_Required work_
The essay below on what software engineers do describes a senior engineer defining several things about a system's structure. List every one of them.

_Document excerpt_
What Software Engineers Actually Do (And Why It's Not Going Away)

Pawel Zimoch · ~10 min read · Essay 08

There's an anxiety running through the software engineering profession right now. AI can write code. It's getting better fast. If the job is writing code, and AI can write code, what's left?

The anxiety is based on a misunderstanding of what the job actually is. This doesn't mean agents can't eventually match or surpass humans in all domains. But understanding where human engineers currently add value - beyond "just" writing code - clarifies both what's changing and what will take longer to automate.

Software engineers don't write code. They define structure. Code is just the medium - the way the structure gets expressed and executed. The medium is shifting. The work isn't going anywhere.

What Senior Engineers Actually Do

Watch a senior engineer work. They're not writing most of the code. They're doing something else.

They're in a design review, pushing back: "If we model it this way, we'll have to handle these edge cases everywhere. What if we made this state explicit instead?" They're sketching diagrams, mapping out boxes and arrows - not code, but structure. They're defining what entities exist, what operations are valid, what invariants must hold, where the boundaries are.

_Source data_
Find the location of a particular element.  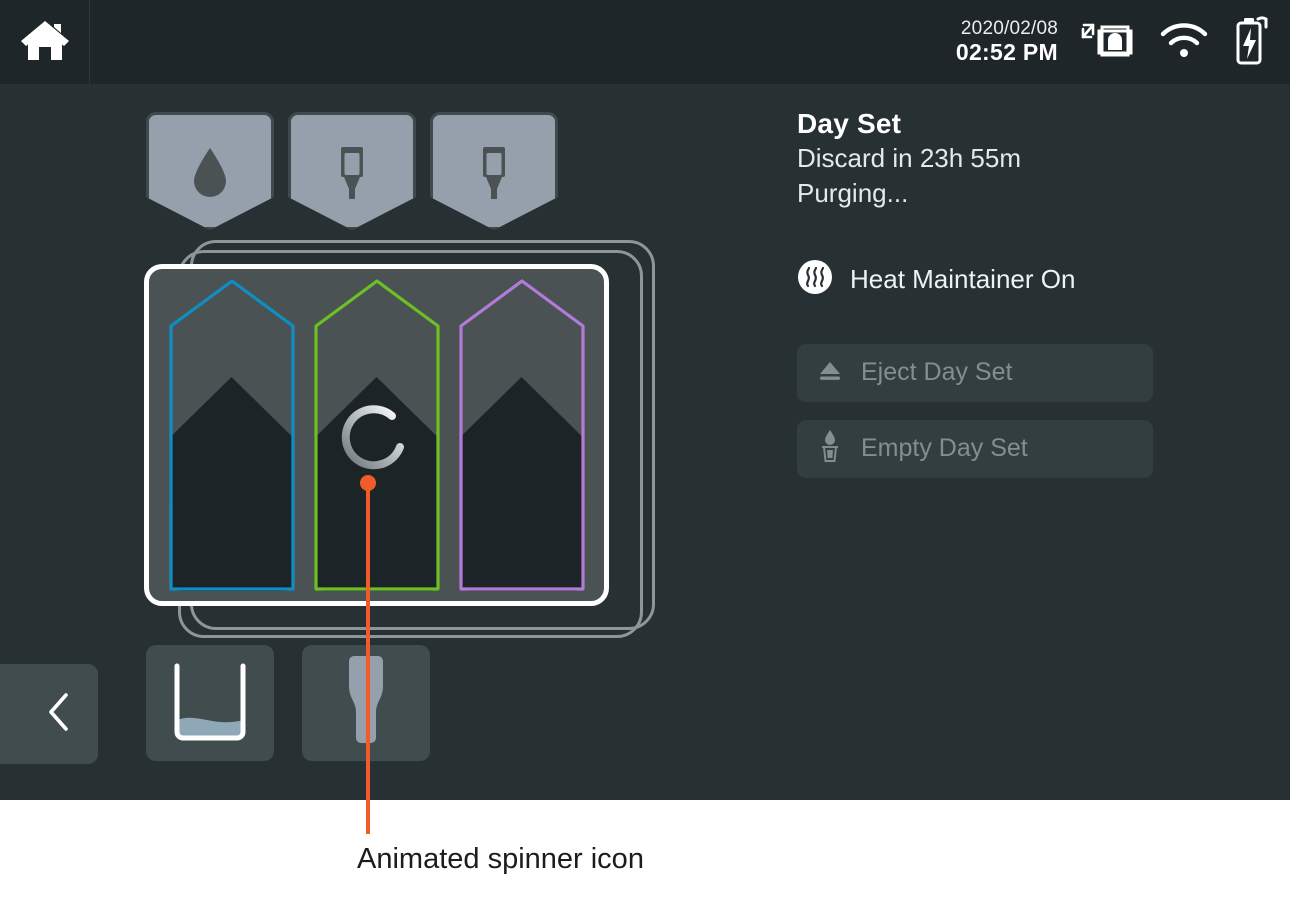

_Written answer_
- What entities exist
- What operations are valid
- What invariants must hold
- Where the boundaries are